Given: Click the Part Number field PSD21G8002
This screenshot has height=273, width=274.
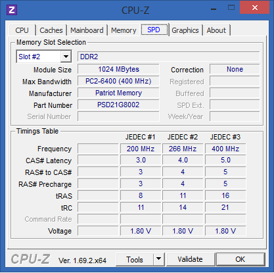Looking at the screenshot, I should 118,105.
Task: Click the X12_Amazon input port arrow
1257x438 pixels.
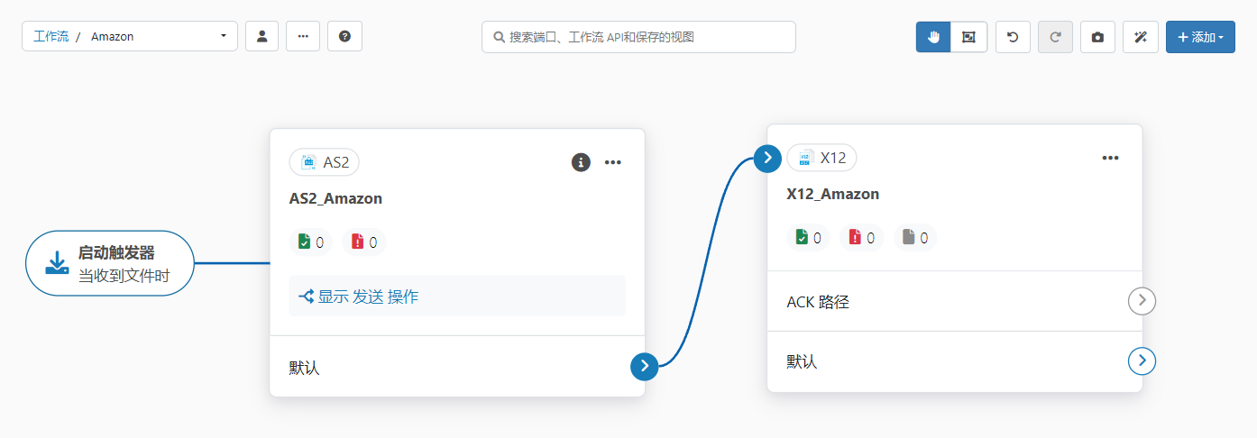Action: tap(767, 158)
++++++
▸ **To be done**: Can you express all of these lines as a Markdown table with a "Row" column for the number and a "Line" column for the text, skipping any blank lines? Leave the pictures out of your answer.

▸ **Final answer**:
| Row | Line |
|---|---|
| 1 | Given: Click the Part Number field PSD21G8002 |
| 2 | This screenshot has height=273, width=274. |
| 3 | Looking at the screenshot, I should 118,105. |
| 4 | Task: Click the X12_Amazon input port arrow |
| 5 | 1257x438 pixels. |
| 6 | Action: tap(767, 158) |